Reviewed March 25—April 15, 2003.
Advertisements exist to attract attention and craft audiences‘ responses, and their creators often invest considerable resources toward those ends. As a result, perusing ads can provide the most engaging—and distressing—experiences when scanning magazines, watching television, or using the Internet. Because of plaintiffs’ cases and courts‘ judgments against cigarette companies’ promotional policies, several firms have had to make public treasure troves of documents, including advertisements.
|The naval officer’s sleeve in this undated, World War II era ad gives the only hint of Marlboro’s 1950s reincarnation as an emblem of masculinity.|
As part of its settlement, Philip Morris USA, Inc., has created an online advertising archive readily accessible to the general public. Intended for “informational, educational, and non-commercial use only,” this Web site contains thousands of color images of materials that include print and outdoor ads, plus point- of-sale and direct marketing items, especially from the last half century. Strictly an archive, the site offers no history or analysis of the images or the firm. It is regularly maintained and augmented but lacks any feedback options.

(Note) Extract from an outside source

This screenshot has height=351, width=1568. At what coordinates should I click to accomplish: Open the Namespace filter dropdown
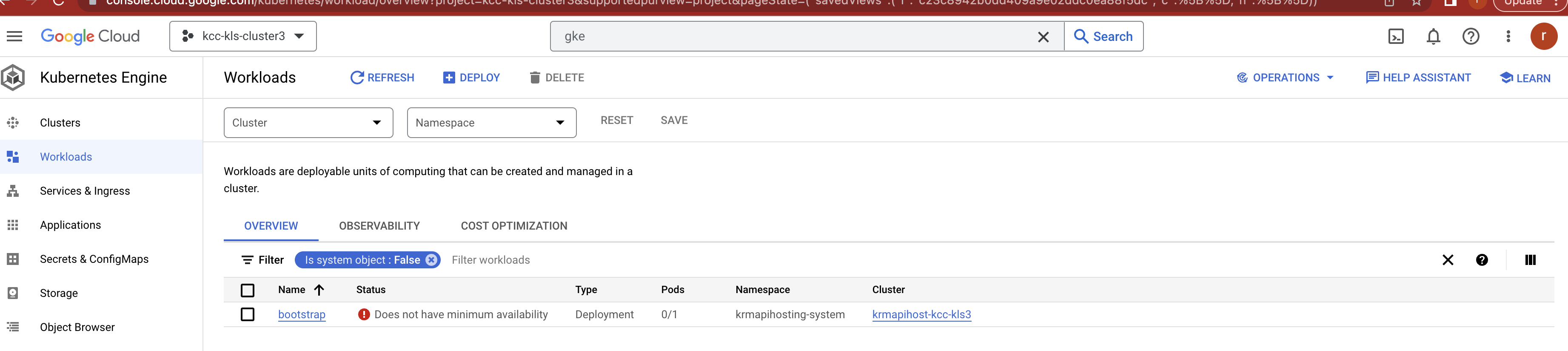pyautogui.click(x=490, y=123)
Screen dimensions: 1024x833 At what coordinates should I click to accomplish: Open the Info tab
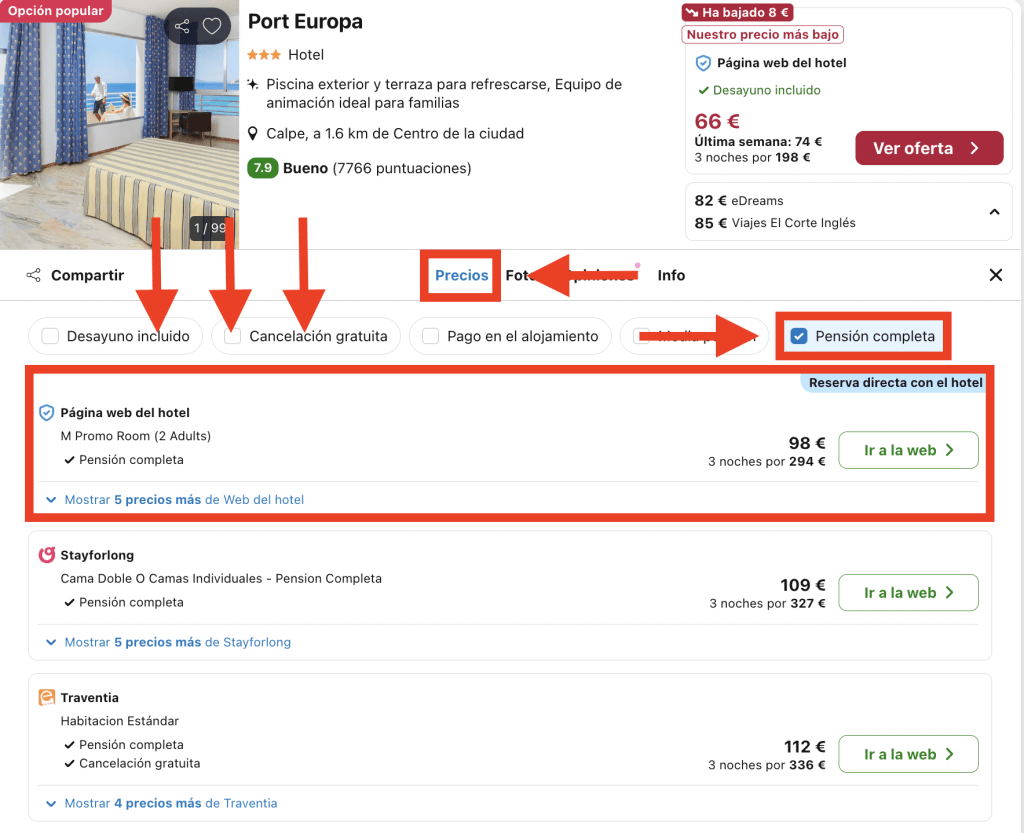coord(671,275)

The site’s introductory pages are well organized, providing detailed, if sometimes misleading, instructions through the link to “help information” on the title page. The “contents” link does not provide entry to the archives but a detour instead to a page titled “Please Read before Viewing the Documents.” Although Internet users tend to skip through such pages and their caveats, this one is worth reading for its additional information about the archive, privacy issues, and fair use, which includes making copies for classroom use, scholarship, and research.

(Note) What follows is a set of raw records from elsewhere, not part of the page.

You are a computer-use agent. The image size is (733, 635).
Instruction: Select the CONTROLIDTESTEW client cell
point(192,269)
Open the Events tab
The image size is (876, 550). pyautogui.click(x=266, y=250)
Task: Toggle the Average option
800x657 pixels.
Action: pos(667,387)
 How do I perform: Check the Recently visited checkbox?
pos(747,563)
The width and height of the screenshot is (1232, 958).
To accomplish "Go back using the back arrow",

Searches begin on the title page, where the top banner contains a box for entering either simple or advanced searches by a variety of fields, including brand name, ad content, or date. Some categories that might interest historians, such as occupation or ethnicity, come up only when included as organizations mentioned or periodical titles. Moreover, using more than one term in what should be a Boolean search yields often inconsistent and illogical results. For instance, “woman OR man” yielded 1,457 items, while “woman AND man” yielded 6,912; in one session, “men” yielded both 6,689 and 444. Searching by ranges of dates yielded nothing whatsoever—a serious drawback. Search results appear in grids with some identifying information, usually including dates and often placement, with links to the images themselves, which in turn have buttons for enlarging and rotating. Users can download the images or print them directly from their browsers; the scans‘ mediocre quality reflects the site’s legal, not aesthetic, goals. Browsing is only possible through the results of a search, but searches can bring up thousands of items for anyone with the time and patience to go through them individually. Thus the site may be more useful in teaching than for systematic research, although teachers with access to a library might serve their students better by sending them to look through magazines, where they can see ads’ contexts and placements.

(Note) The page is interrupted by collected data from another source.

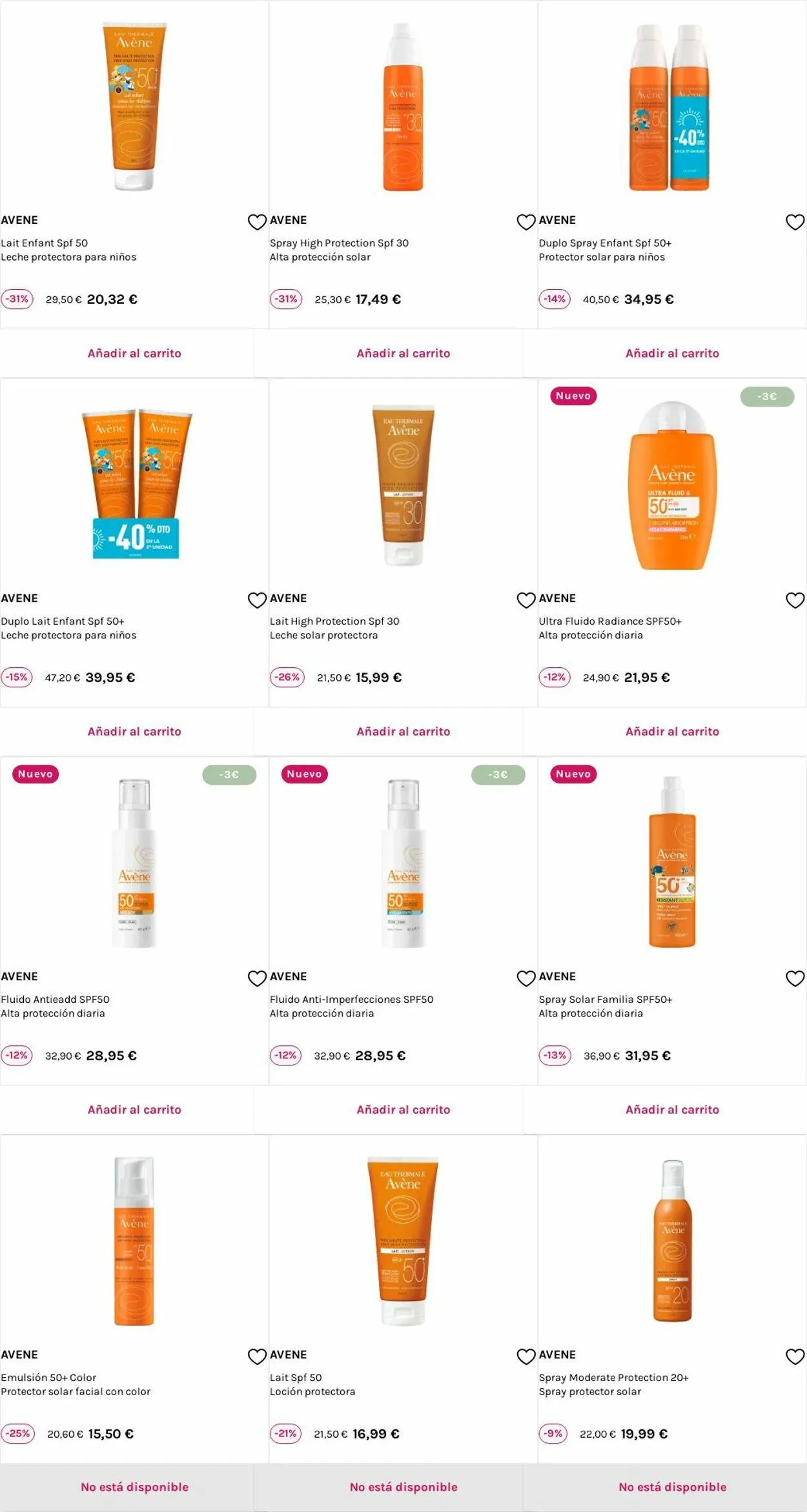Add Spray Solar Familia to cart
Screen dimensions: 807x1512
(672, 1109)
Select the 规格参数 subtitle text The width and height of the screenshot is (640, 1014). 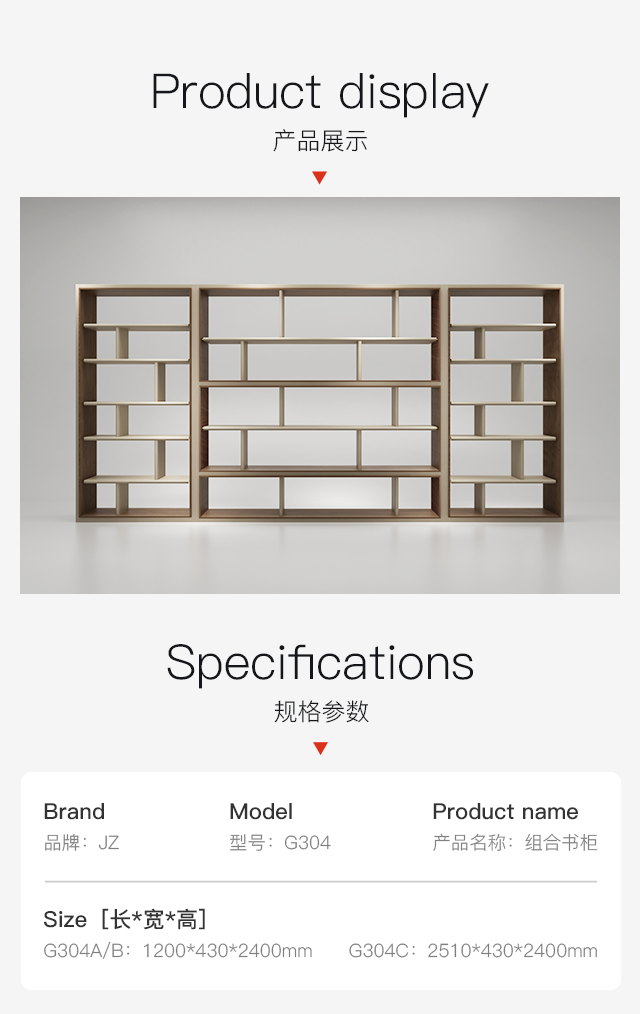pos(321,711)
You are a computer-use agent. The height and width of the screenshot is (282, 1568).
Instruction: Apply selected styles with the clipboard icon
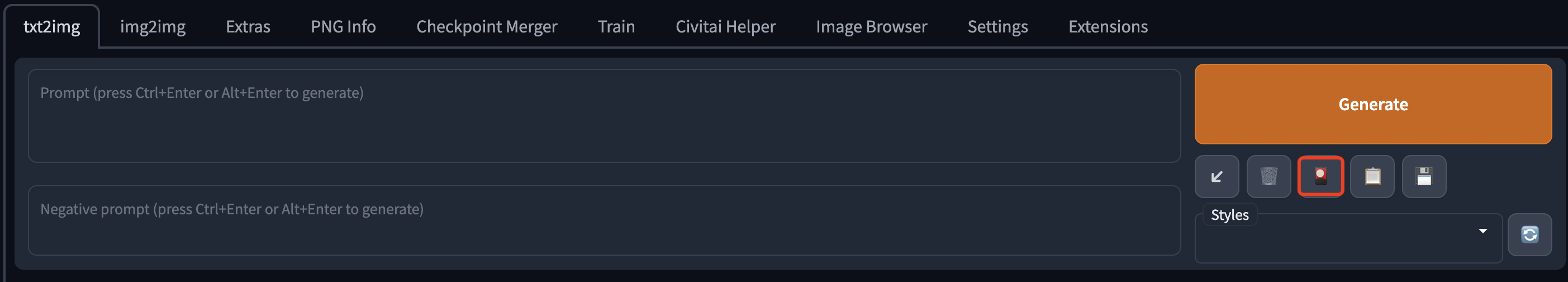(x=1372, y=177)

Besides producing this online archive, the cigarette litigations offer academic researchers a valuable lesson in interpretation. They demonstrated how ads can provide useful, even actionable, information about creators and their intentions and methods. Judges and juries, however, have required additional documentation and testimonies in order to interpret the messages and what impacts they did have or might have had on their audiences. Scholars too must look beyond messages for supporting evidence to analyze their impacts and meanings. This site provides grist but no mill for scholarship.